The third annual Beyond the Pipe Ghana forum focused on the potential for public-private partnerships in community water systems. Ghana faces a funding gap in infrastructure development, a deficit which cannot be met by national budget allocations alone. The government has prioritized public-private partnerships (PPPs) to help address the gap, but private sector involvement in rural water provision has to date been insignificant. Safe Water Network presented preliminary analysis showing potential for PPPs to address an estimated 22% of the population in rural communities and small towns in Ghana.
The event builds on the 2014 forum which focused on pathways to sustainability in community water provision and resulted in the establishment of a PPP Working Group led by the Ministry of Finance to encourage a conducive policy environment for PPPs in the sector. “Beyond the Pipe: PPPs for Community Water Solutions” brought the idea of a partnership a step further with a clear way forward in developing an action plan for a pilot partnership. It also presented the policy recommendations resulting from the Ministry of Finance-led PPP Working Group.
In his keynote address, Hon. Sampson Ahi, Deputy Minister of Water Resources, Works and Housing, stressed the Ministry’s commitment to the issue of sustainable water solutions and achieving universal access by 2025. “Much still needs to be done to address challenges and sustain success achieved,” stated the Deputy Minister, “and we must embrace partnerships, new approaches and new ways of operations.”
Charles Nimako, Ghana Country Director opened the day underscoring the objective of the forum — to advance the sector’s understanding of the conditions necessary for private sector engagement.
Kurt Soderlund, CEO, Safe Water Network, emphasized the importance of key stakeholders coming together to advance an agenda around sustainable partnerships that can have impact across Ghana and potentially W. Africa.

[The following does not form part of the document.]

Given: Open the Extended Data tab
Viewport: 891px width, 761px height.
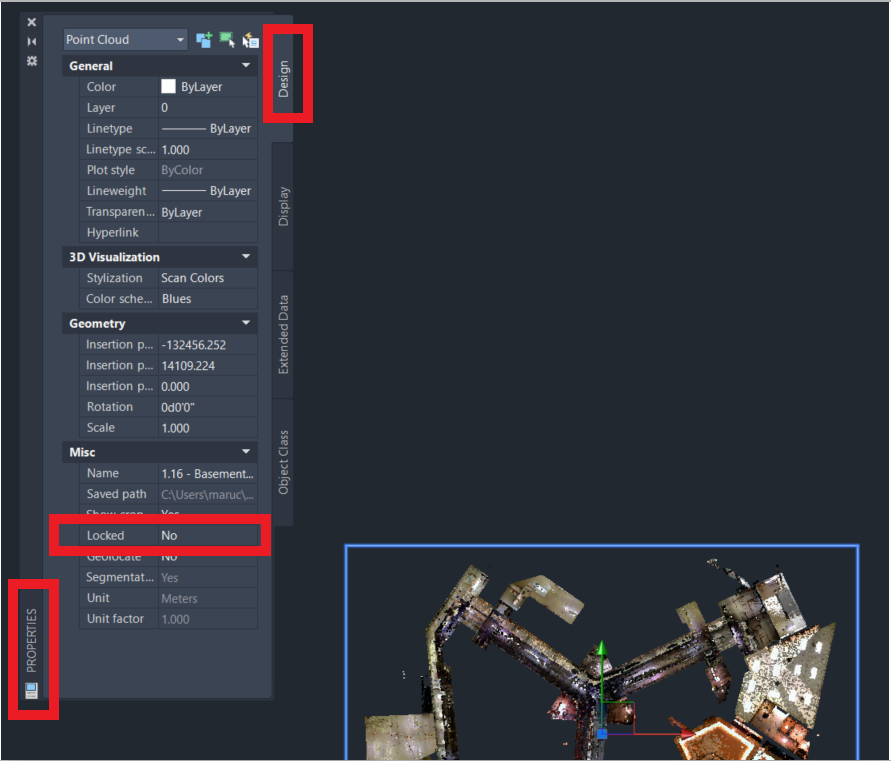Looking at the screenshot, I should coord(285,331).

Safe Water Network’s Chief Financial Officer, Mark Owusu, presented a proposition for a partnership to develop a cluster, or group of proximate community water stations, in the Volta and Eastern regions. “Incentives for the private sector lie in expansion and improvement projects, and service and management contracts, while the public sector benefits from providing reliable, safe and affordable drinking water to community members.”
Mrs. Magdalene Apenteng, Director of the Public Investment Division at the Ministry of Finance and chair of the PPP Working Group, emphasized the role of the private sector in taking on risk. “If there is no risk, the government can do it if it has the resources, but high risk comes with high rewards.” She echoed the potential of a cluster-based approach in improving the economics of water stations and the importance of resolving challenges around setting efficient tariffs.
Fred Addae, Director of Water at the Ministry of Water Resources, Works & Housing added the importance of auditing, which is supposed to be conducted regularly, and touched on the importance of capacity development for District Assemblies and others involved in executing a PPP.
Ben Arthur, Executive Secretary of the Coalition of NGOs in Water and Sanitation, highlighted the importance of civil society in structuring and implementing PPPs. “We must create space for the community in partnerships,” he said. “People don’t mind paying if quality is good, but if tariffs reach a certain level, communities will revert to traditional sources.”.
Contributing to the discussion, David Kanyi, Coordinating Director of the South Dayi District, said that there are customers who can afford to pay in rural areas and that “after all is said and done, the most important components are transparency, trust and understanding.”
In addition to the Forum’s lead sponsor, the Conrad N. Hilton Foundation, other sponsors include Stone Family Foundation, Newman’s Own Foundation, KOSMOS Energy, Vitol Foundation, Osprey Foundation, and PepsiCo Foundation.